Cualquier limeña podría decir lo anterior y pasar inadvertida, pero que lo haya hecho la cantante Beyoncé –luego de bajar 25 kilos en tres meses, ganados en su primer embarazo– le ha dado una relevancia planetaria. Al menos en el Planeta Dieta, siempre ávido de descubrir nuevas bahías donde eludir los arrecifes de la obesidad.

Los dichos de la estadounidense son tanto una señal de la cada vez mayor presencia y uso de la quínoa fuera de la zona andina, como un aliciente publicitario que derivará en una todavía mayor demanda global. Pero sucede que hay un debate creciente sobre la inelasticidad de la oferta de la semilla.

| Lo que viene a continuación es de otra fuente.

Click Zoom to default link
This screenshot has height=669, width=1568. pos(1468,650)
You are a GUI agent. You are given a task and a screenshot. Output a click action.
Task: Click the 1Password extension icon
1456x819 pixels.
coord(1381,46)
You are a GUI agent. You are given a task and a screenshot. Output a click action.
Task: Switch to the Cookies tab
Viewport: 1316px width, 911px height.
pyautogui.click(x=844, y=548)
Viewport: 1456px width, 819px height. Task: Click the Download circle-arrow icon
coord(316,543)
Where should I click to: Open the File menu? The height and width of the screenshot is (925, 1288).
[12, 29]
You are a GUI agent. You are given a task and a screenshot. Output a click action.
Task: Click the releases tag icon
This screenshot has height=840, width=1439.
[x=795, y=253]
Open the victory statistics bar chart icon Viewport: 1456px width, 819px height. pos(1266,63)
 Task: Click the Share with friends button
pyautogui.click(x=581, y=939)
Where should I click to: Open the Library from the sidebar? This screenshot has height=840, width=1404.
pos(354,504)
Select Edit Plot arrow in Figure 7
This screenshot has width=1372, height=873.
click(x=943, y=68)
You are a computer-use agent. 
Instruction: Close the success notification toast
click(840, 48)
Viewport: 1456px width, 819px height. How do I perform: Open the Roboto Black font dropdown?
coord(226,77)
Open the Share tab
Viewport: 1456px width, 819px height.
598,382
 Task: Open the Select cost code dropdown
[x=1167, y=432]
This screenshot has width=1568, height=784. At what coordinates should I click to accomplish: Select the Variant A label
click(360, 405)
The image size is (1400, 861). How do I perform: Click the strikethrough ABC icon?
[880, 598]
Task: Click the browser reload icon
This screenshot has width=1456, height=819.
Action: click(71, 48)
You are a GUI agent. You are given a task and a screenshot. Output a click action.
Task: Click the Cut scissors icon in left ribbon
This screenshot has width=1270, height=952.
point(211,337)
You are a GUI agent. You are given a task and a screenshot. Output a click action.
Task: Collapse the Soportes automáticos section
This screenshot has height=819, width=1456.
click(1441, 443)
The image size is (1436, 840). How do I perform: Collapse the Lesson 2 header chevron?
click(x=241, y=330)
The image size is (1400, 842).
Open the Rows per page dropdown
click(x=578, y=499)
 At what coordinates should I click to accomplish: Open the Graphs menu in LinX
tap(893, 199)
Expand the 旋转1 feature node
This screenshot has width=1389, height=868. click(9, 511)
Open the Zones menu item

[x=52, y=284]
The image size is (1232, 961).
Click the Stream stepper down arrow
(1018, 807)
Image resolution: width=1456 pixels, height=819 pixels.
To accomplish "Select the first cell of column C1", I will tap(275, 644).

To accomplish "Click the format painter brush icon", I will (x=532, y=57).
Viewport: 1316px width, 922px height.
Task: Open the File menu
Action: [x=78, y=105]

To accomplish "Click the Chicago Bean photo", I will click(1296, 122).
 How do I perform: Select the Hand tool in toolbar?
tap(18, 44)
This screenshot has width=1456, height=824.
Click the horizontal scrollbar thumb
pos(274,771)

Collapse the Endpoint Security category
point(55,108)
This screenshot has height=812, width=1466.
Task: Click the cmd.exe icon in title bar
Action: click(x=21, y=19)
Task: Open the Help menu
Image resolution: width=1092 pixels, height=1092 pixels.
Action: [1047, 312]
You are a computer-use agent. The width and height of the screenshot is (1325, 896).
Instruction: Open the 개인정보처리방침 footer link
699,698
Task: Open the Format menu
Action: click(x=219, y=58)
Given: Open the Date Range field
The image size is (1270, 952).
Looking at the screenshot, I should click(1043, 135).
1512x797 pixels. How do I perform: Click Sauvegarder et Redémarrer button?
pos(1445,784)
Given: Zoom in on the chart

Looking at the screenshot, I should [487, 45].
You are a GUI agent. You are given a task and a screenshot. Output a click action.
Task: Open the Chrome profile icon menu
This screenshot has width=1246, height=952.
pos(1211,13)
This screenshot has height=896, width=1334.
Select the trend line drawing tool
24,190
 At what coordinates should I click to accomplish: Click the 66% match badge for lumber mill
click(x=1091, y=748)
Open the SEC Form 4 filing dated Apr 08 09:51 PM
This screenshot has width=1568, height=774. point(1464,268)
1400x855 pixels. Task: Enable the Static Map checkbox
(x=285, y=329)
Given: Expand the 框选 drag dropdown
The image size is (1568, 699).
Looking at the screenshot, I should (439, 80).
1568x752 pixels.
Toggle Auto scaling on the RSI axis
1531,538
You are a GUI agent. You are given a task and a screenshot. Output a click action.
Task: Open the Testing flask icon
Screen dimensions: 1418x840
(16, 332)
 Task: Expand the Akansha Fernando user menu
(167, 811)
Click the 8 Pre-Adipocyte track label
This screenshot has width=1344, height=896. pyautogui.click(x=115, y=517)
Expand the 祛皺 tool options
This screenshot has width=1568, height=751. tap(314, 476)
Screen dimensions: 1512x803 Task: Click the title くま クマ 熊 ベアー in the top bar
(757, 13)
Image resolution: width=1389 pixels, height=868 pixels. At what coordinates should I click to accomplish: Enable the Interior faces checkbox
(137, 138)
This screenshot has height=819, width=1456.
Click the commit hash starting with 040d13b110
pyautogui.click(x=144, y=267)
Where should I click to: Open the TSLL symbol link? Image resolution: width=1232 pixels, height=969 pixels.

Parte de esto se origina en que la planta se siembra tradicionalmente en campos fertilizados con guano de llama y debe rotarse, pero en Bolivia algunos agricultores ya no rotan (empobreciendo el suelo) y otros expanden el cultivo a tierras no aptas, o que necesitan fertilizantes artificiales. El peligro es que otras naciones capitalicen mejor este éxito. Desde Australia a China, pasando por Paraguay, Canadá y EE.UU., están comenzando a plantar quínoa en busca de suplir la demanda.

Una respuesta posible de los países andinos es agregarles valor a las exportaciones. Ésa es la meta del recién formado Consorcio Ecuatoriano de Exportadores de Quínoa. Lo integran cinco empresas pequeñas y medianas que exportaron 700 toneladas de sus productos en 2012. Ahora quieren llegar al mercado internacional con una marca única de quínoa al granel y con una gama más amplia de productos que incluyen sopas, fideos, chocolates, barras energéticas. Así lo afirma su presidente y gerente de la empresa Urcupac, José Jaramillo: “La idea no es ser competencia en el exterior, sino complementarios teniendo productos terminados con valor agregado”. Para este año quieren arribar a tres mercados objetivos: Alemania, Reino Unido y Suecia. Y promover un aumento de la producción de quínoa en el país, para lo cual trabajan en conjunto con el Ministerio de Agricultura. Aunque Ecuador no cuenta con la cantidad de hectáreas focalizadas en la quínoa de Bolivia y Perú, sí posee un mayor rendimiento por hectárea. Los dietólogos, agradecidos.